Fakat Economist ''tehlikeli bir oyun bu'' diye uyarıyor. Dergi erken seçimin son zamanlarda teklemeye başlayan Türk ekonomisini daha kötü bir duruma sokabileceğini çünkü siyasi istikrarsızlığın yabancı yatırımcıları kaçırma riskini taşıdığını yazıyor. ''Gücünü toplumdaki popülaritesinden alan ordu yeni bir ekonomik krizin müsebbi olmakla suçlanmayı ister mi?''

Economist, köktendinciliğin Türkiye'de oluşturduğu en büyük tehdidin Güneydoğu Anadolu'da kaynamakta olduğunu söylüyor.
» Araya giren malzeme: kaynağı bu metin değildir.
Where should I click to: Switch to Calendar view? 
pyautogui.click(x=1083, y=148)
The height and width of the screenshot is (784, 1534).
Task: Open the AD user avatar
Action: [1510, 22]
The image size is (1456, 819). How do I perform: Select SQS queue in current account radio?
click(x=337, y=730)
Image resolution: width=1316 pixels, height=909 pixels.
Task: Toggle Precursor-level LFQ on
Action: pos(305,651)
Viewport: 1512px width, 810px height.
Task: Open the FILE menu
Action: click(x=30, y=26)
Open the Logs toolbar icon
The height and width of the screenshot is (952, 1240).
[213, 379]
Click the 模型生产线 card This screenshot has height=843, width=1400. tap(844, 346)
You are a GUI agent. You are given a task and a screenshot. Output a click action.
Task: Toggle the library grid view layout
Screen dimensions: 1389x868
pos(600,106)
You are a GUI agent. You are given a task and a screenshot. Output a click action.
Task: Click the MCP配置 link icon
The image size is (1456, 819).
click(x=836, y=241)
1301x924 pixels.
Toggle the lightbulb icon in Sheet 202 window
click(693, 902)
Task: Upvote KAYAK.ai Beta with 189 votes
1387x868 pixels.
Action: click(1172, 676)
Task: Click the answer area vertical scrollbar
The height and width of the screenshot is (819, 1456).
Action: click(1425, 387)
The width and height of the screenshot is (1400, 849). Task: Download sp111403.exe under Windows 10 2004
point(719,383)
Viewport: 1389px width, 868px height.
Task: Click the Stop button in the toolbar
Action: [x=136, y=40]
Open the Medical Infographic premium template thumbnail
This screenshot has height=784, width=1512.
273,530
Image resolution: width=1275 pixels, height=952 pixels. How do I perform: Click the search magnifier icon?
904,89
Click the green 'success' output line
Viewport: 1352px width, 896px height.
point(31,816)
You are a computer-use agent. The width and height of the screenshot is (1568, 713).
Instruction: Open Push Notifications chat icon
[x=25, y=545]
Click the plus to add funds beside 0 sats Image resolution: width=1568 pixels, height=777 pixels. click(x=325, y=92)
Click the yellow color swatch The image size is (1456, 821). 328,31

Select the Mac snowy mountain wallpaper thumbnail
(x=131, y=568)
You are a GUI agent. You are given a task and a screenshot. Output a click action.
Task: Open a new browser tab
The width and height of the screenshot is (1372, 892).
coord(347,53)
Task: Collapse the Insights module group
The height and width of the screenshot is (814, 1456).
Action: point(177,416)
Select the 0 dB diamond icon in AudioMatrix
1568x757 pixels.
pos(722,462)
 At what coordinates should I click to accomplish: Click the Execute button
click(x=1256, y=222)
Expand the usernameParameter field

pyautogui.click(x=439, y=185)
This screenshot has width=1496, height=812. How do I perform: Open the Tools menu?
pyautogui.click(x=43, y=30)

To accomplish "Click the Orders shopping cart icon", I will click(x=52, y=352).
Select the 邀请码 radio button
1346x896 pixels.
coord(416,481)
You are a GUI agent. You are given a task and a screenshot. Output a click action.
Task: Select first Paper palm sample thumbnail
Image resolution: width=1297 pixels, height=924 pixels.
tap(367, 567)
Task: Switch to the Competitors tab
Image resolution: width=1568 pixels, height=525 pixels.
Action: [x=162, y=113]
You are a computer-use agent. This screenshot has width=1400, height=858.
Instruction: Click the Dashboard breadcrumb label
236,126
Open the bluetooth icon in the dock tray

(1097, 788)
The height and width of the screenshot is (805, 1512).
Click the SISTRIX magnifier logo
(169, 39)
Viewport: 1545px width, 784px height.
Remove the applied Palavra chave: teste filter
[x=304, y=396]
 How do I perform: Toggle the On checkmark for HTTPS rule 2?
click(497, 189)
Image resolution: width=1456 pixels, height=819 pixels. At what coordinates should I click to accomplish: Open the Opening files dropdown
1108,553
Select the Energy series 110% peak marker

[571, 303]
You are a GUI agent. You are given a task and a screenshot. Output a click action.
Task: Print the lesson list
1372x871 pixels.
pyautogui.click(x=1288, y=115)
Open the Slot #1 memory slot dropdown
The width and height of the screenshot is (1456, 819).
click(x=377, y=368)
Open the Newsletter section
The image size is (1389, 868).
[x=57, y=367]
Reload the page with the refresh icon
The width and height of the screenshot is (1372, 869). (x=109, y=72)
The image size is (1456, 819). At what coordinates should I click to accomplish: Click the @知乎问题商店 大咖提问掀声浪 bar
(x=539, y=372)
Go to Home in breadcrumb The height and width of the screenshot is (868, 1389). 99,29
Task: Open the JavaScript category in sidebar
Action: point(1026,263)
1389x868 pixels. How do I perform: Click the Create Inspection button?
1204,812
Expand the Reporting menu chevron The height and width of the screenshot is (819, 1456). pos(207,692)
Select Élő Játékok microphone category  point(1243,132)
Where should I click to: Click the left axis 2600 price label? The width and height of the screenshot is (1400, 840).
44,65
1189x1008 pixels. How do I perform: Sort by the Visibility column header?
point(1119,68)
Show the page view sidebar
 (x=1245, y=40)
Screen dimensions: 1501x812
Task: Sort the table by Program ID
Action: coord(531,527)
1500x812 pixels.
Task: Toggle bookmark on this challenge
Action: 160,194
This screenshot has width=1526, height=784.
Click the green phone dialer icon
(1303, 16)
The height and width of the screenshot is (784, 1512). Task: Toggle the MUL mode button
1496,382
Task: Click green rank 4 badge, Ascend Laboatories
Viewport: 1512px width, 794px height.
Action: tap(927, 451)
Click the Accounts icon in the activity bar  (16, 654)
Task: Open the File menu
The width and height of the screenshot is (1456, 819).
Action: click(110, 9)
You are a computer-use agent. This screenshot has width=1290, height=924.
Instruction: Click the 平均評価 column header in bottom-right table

Dergiye göre hem hükümetten, hem Avrupa Birliği'nden, hem de Pkk'dan umut kesen çok sayıda işsiz Kürdün radikal İslam'a döndüğü ve Hizbullah'ın farklı adlar altında bölgede yeniden organize olduğu görülüyor.

Economist, sorunun çözümü için ''daha çok demokrasi'' tavsiye ediyor.

Dergi, eğer Avrupa Birliği reformlarını ve istihdam sağlayan yatırımları birbirine götürürse Başbakan Erdoğan'ın sandıklarda hala milyonlarca oy toplayabileceğini, ve bu arada Türk Silahlı Kuvvetleri'nin laik cumhuriyetin parçalanması korkusuna karşı da en iyi güvencenin bu olduğunu yazıyor.